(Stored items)
Start of Block

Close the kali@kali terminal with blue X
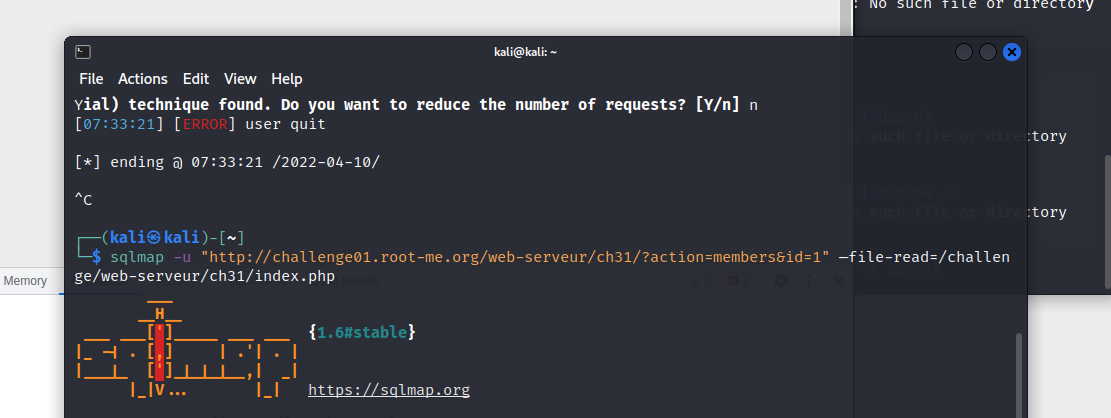The width and height of the screenshot is (1111, 418). 1012,52
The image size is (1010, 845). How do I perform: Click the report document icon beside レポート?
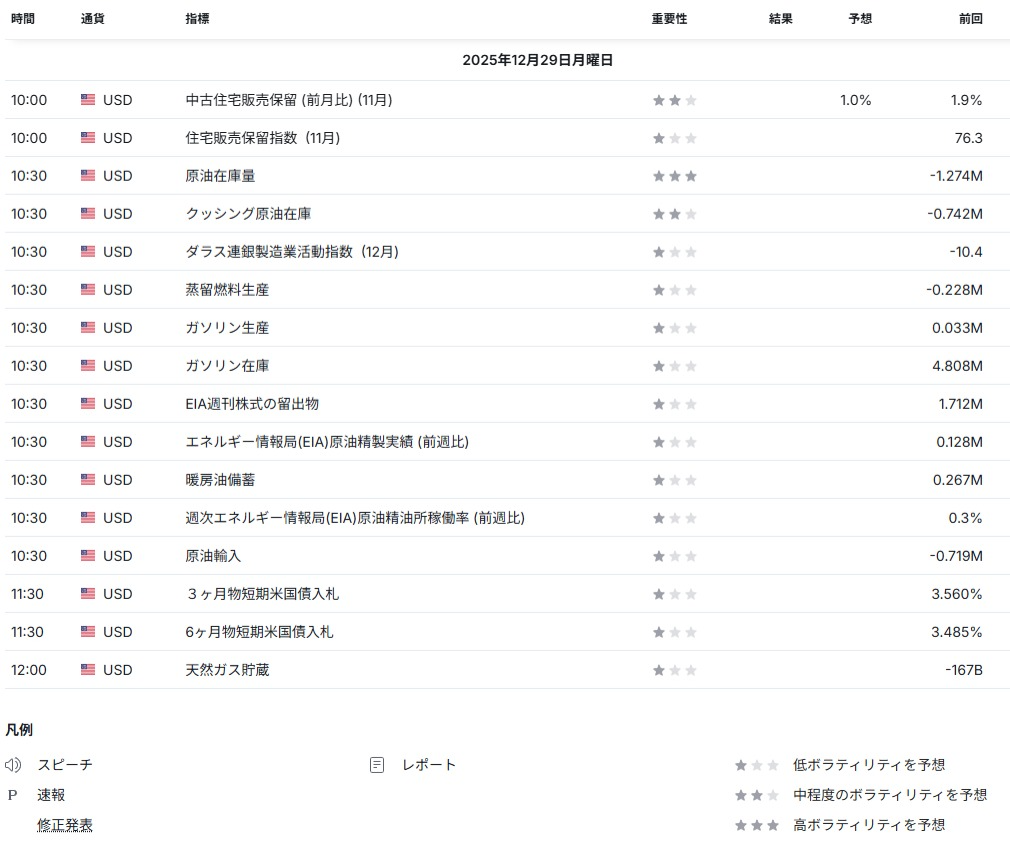pos(377,765)
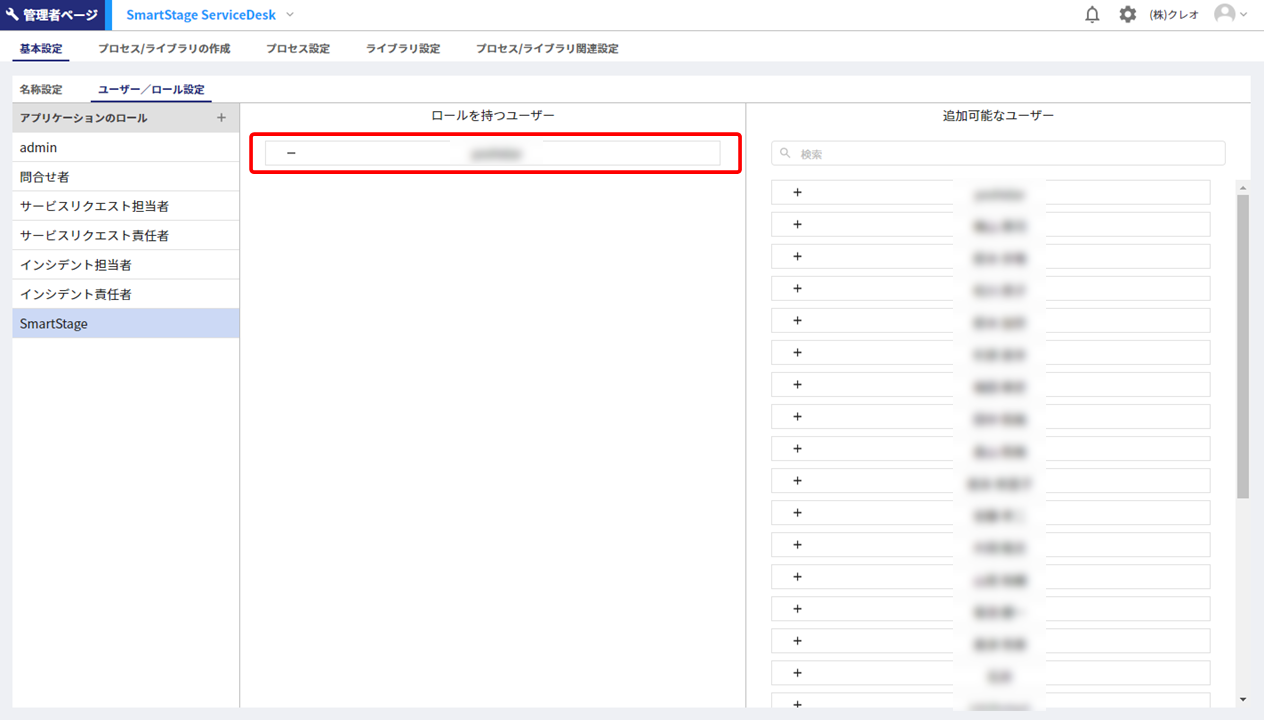Viewport: 1264px width, 720px height.
Task: Click the search magnifier icon
Action: pyautogui.click(x=786, y=154)
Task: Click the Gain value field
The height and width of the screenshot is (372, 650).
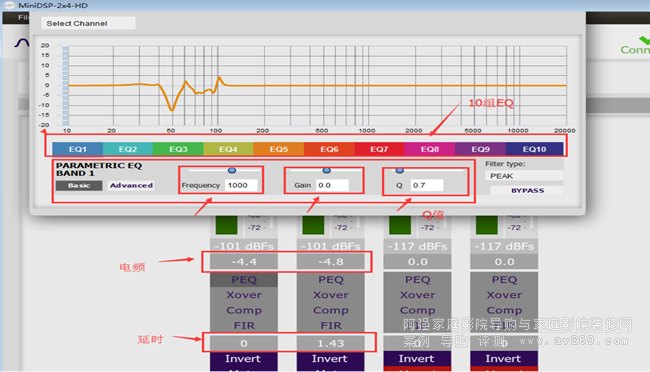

End of Block

■ Task instructions
Every record above must reappear exactly in the answer, minus its pictures.

■ Exercise result
Close the kali@kali terminal with blue X
The width and height of the screenshot is (1111, 418). 1012,52
The image size is (1010, 845). How do I perform: Click the report document icon beside レポート?
pos(377,765)
Viewport: 1264px width, 720px height.
Task: Click the search magnifier icon
Action: pyautogui.click(x=786, y=154)
Task: Click the Gain value field
The height and width of the screenshot is (372, 650).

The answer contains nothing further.